Although the InputNamelist.py is written in Python, no extensive knowledge of that language is required to understand its contents. The first exercises will use pre-made Python scripts and commands for the analysis of simulations, while the last exercises will ask to modify these scripts to extend their scope. These exercises include basic numpy array manipulation and plotting of 1D and 2D arrays.

This practical work assumes that the reader knows how to navigate in a directory tree, create folders, and copy files from the command line (for a quick recap, see Sections 4-9, 13-14, and 17 in [ShawCommandLineCrashCourse]).

Some clarifications

Warning Although external injection of an electron bunch in a plasma wave is not the most common nor easy laser plasma acceleration scheme to realize experimentally, it was chosen due its conceptual simplicity, which allows to easily study some basic concepts underlying laser wakefield acceleration. The interested reader can find here a tutorial which includes laser wakefield acceleration with ionization injection, a more common laser wakefield acceleration scheme.

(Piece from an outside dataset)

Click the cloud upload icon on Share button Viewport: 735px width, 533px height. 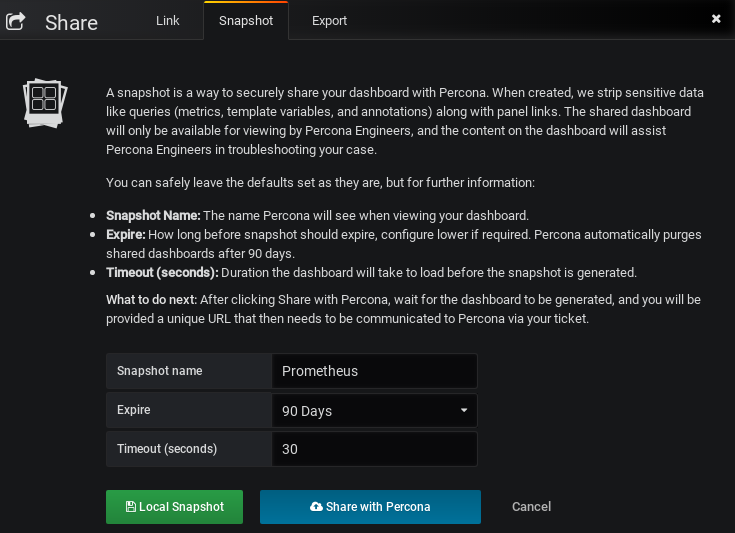(x=316, y=507)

Warning: Many parameters of the simulation were chosen as a compromise between having a quick and simple simulation, and being able to describe the basic physical phenomena underlying laser wakefield acceleration of electrons. More realistic simulations of this phenomenon would require a larger number of mesh cells, a different space-time resolution, more realistic laser field distributions and plasma density distributions etc., that would require longer and more complex simulations, less suited for a basic tutorial.

A quick word on Smilei

As previously stated, the numerical tool you will use for this practical is the PIC code Smilei [Derouillat2018]. A prior knowledge of Smilei is not mandatory for the purposes of the practical exercises. Yet, feel free to check Smilei’s website on GitHub . The interested reader can also find additional tutorials focusing on physical processes not covered by this practical.

Smilei is an open-source and collaborative code freely distributed under a CeCILL-B license (equivalent to the GPL license for free-softwares). It can be run in 1D,2D,3D and cylindrical geometry with azimuthal modes decomposition, with a diverse suite of physical models and numerical techniques, from a laptop to supercomputers.

Acknowledgements

The simulations in this practical use many features in Smilei that would not exist without the teamwork of the code developers, maintainers and collaborators, to whom we extend our gratitude.

We are grateful to all the students who attend this TP each year since 2019, contributing to the improvement of its material through their invaluable feedback.

The authors also wish to thank the engineers of the cluster Ruche in the Moulon Mesocentre and the engineers of the LLR HPC clusters for computer resources and help.

Computing time has been granted by the École polytechnique through the 3Lab Computing infrastructure.